• **Description of the task**:
Check each line below for the word "Manager", and copy those that have it.

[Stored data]
··········
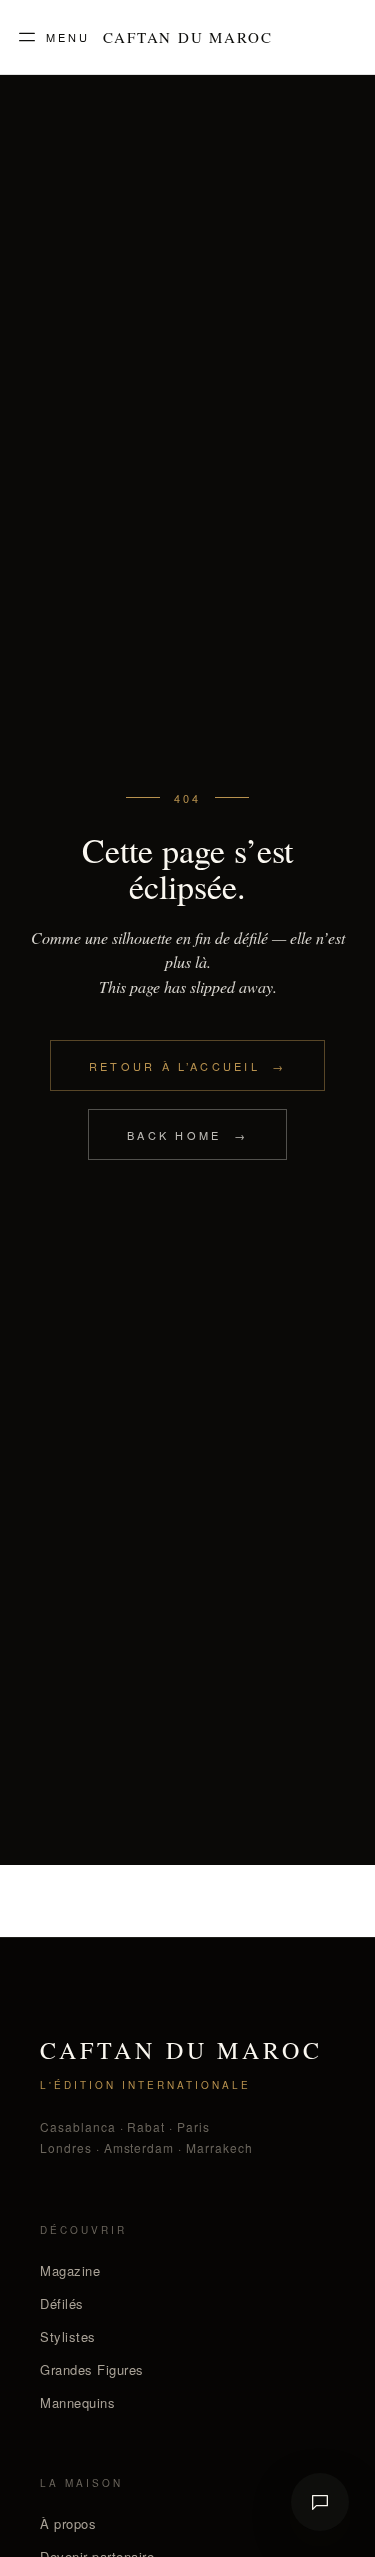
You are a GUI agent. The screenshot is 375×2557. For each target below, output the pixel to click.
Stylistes (68, 2336)
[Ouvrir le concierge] (320, 2502)
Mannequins (77, 2402)
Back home (187, 1135)
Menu (67, 37)
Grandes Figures (92, 2369)
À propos (68, 2523)
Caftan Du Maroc (188, 37)
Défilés (62, 2303)
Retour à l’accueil (188, 1066)
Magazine (70, 2270)
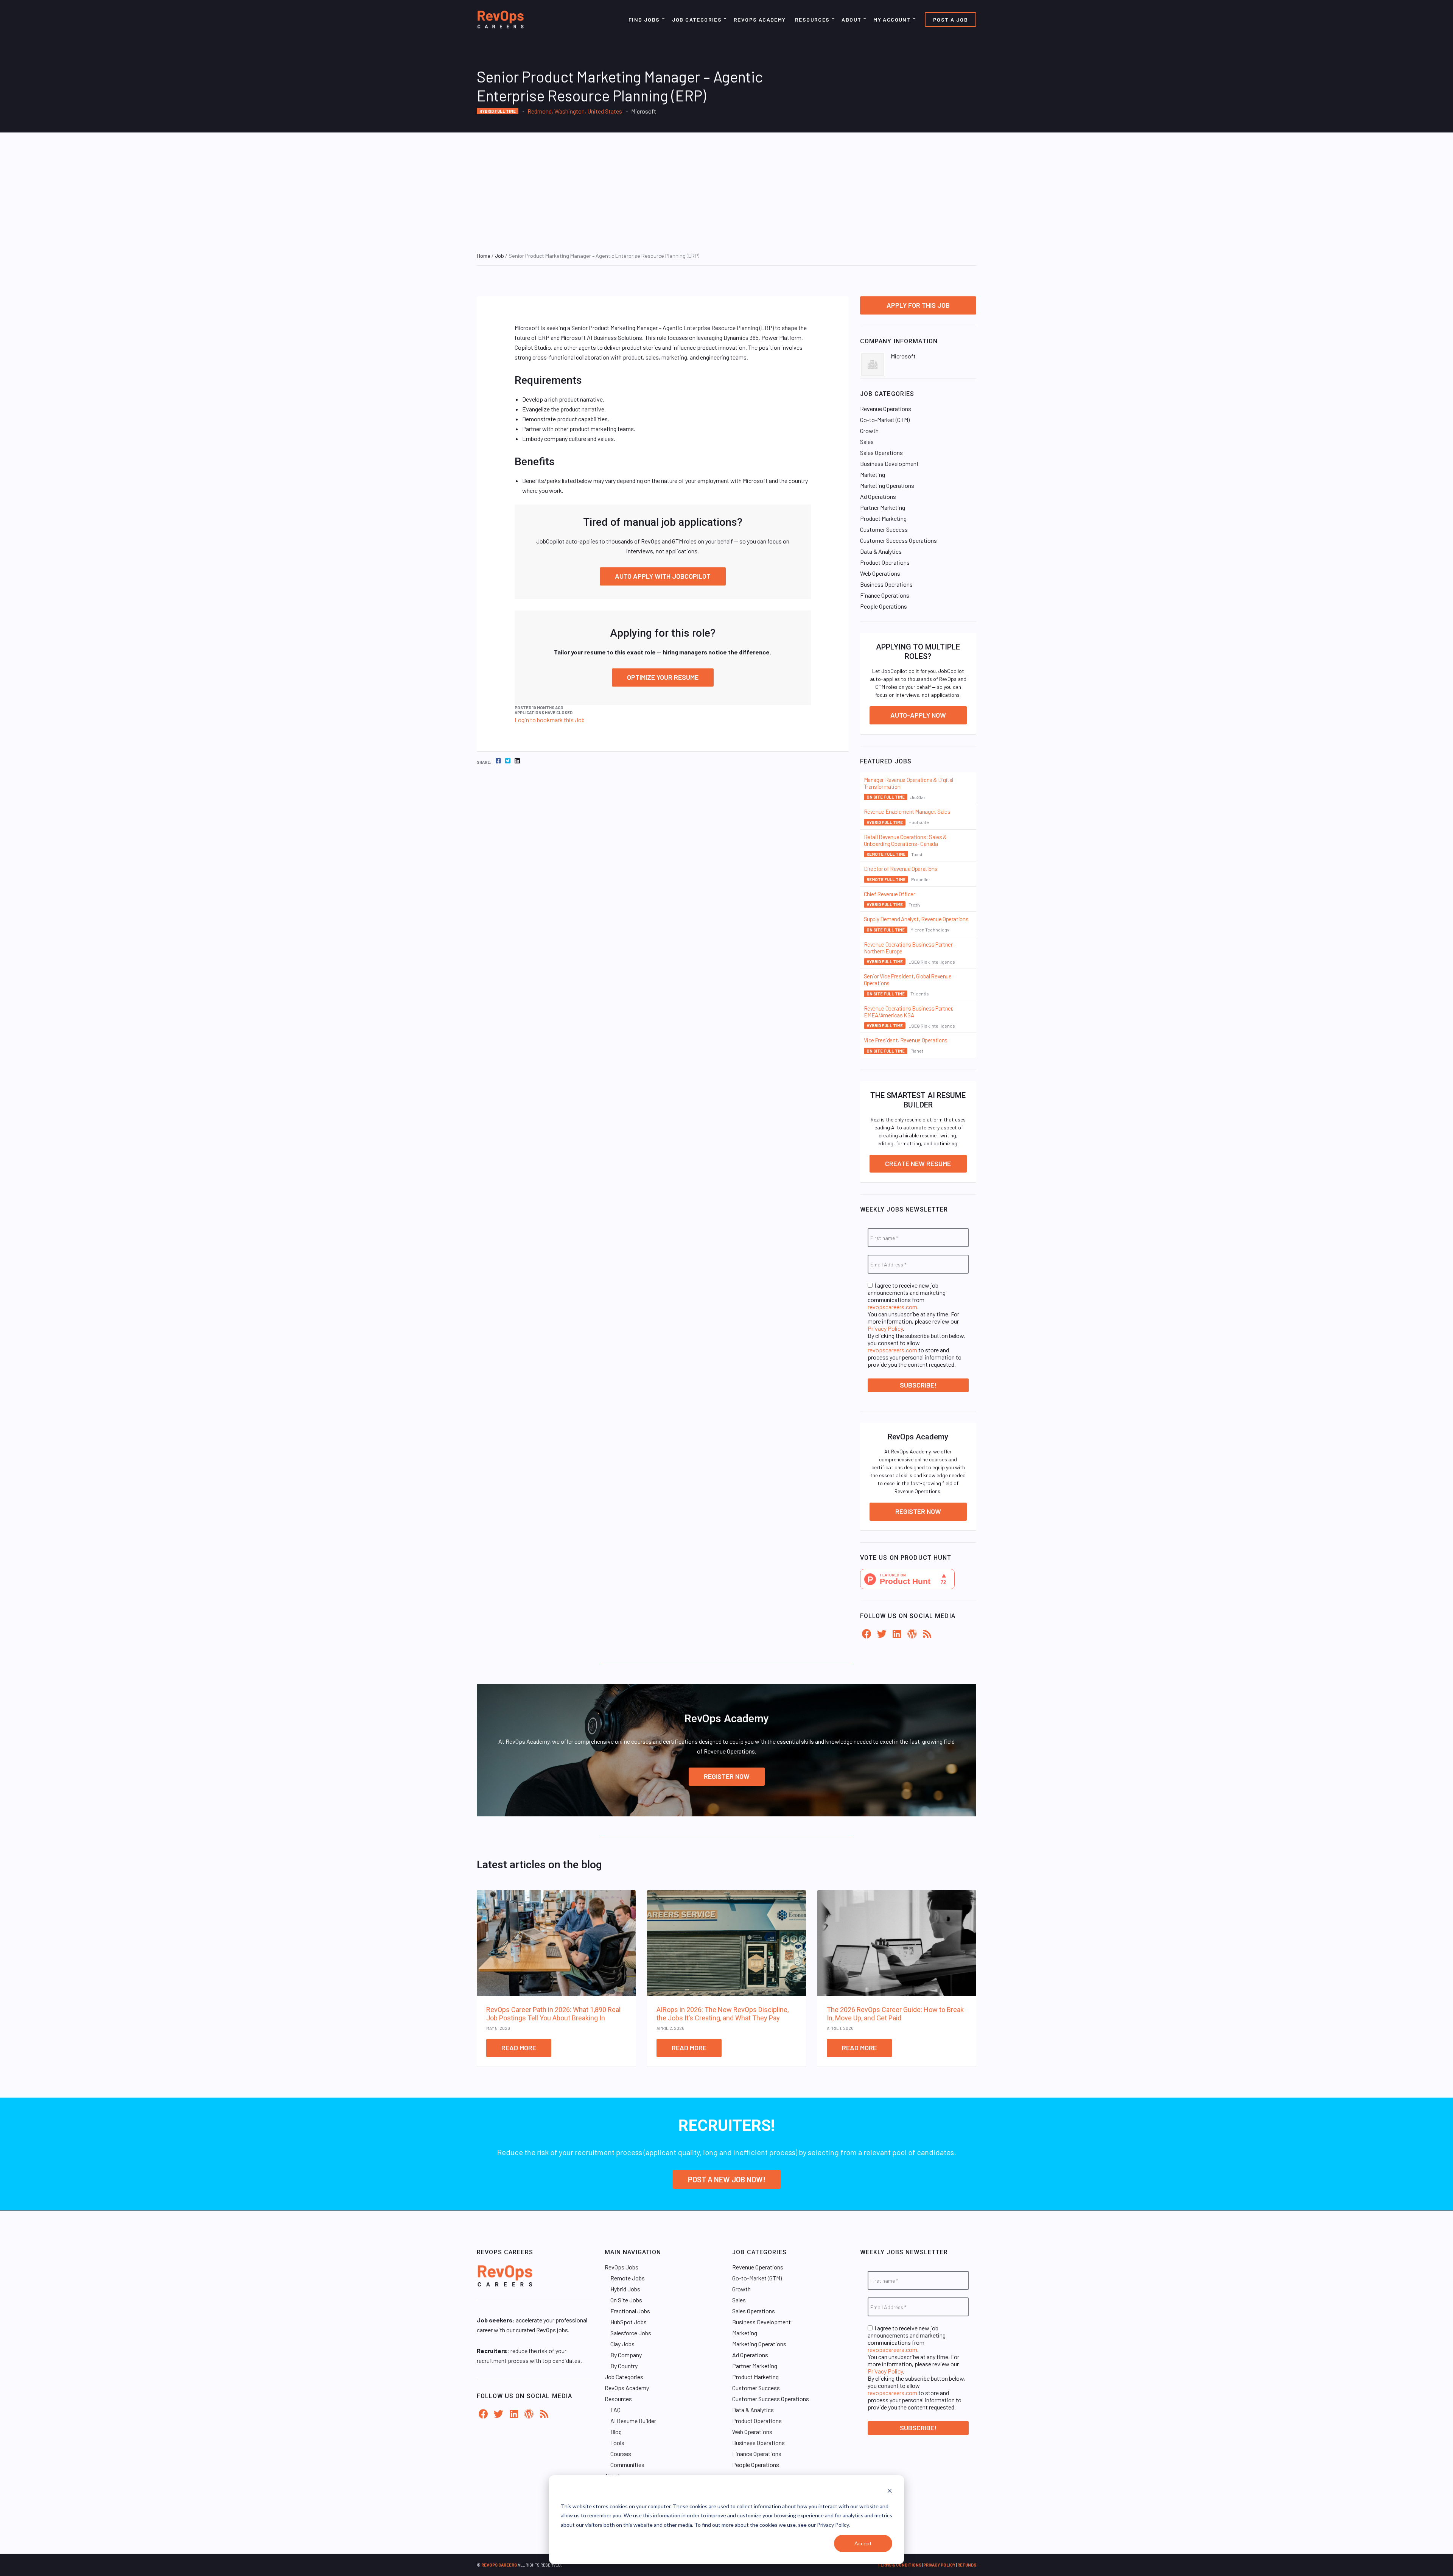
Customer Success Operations (898, 540)
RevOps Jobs (621, 2267)
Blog (616, 2431)
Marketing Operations (887, 485)
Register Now (918, 1511)
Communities (627, 2464)
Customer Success (884, 529)
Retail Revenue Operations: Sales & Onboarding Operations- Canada (905, 840)
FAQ (615, 2409)
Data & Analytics (881, 551)
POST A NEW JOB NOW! (726, 2179)
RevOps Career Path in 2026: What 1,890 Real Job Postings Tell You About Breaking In (553, 2014)
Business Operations (886, 584)
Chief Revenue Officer (889, 894)
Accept (863, 2543)
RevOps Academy (760, 19)
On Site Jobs (626, 2299)
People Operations (883, 606)
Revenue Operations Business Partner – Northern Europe (910, 948)
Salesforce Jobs (630, 2332)
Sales (867, 441)
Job (499, 255)
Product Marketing (883, 518)
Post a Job (950, 19)
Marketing (872, 474)
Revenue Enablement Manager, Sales (907, 811)
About (851, 19)
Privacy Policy (885, 1328)
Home (483, 255)
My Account (892, 19)
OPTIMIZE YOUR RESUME (662, 677)
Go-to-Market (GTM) (885, 419)
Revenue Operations (885, 408)
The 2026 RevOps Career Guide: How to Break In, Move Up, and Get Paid (895, 2014)
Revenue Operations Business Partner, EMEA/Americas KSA (909, 1012)
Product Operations (885, 562)
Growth (869, 430)
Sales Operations (881, 452)
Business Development (889, 463)
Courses (620, 2453)
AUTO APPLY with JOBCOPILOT (663, 576)
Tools (617, 2442)
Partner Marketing (882, 507)
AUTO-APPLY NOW (918, 715)
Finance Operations (884, 595)
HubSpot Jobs (628, 2321)
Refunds (966, 2564)
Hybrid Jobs (625, 2289)
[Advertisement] (726, 189)
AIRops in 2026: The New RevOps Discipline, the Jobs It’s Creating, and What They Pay (722, 2014)
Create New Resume (918, 1163)
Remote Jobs (627, 2278)
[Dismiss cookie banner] (889, 2492)
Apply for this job (918, 305)
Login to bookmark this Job (550, 719)
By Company (626, 2354)
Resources (812, 19)
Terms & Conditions (899, 2564)
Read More (518, 2047)
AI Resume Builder (633, 2420)
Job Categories (697, 19)
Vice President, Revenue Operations (905, 1040)
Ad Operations (878, 496)
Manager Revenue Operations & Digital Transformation (909, 783)
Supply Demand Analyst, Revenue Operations (916, 919)
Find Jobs (644, 19)
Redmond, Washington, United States (574, 111)
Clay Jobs (622, 2343)
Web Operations (880, 573)
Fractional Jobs (630, 2310)
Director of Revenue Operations (901, 868)
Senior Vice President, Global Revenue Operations (908, 979)
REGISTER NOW (727, 1776)
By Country (624, 2365)
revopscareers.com (892, 1306)
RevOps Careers (499, 2564)
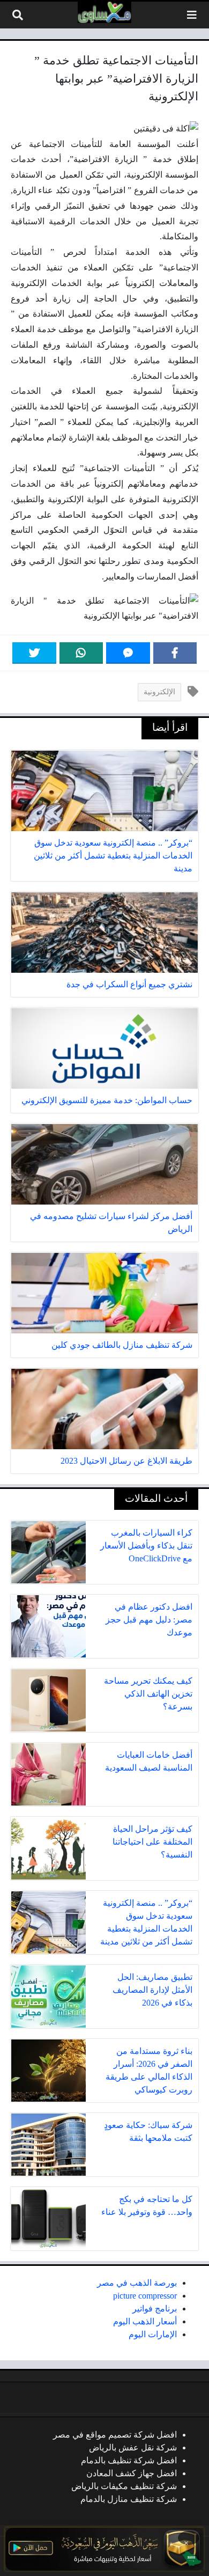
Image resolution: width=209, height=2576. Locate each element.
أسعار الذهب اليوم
··········
• **The completed task**:
Revenue Enablement Manager, Sales (907, 811)
Manager Revenue Operations & Digital Transformation (909, 783)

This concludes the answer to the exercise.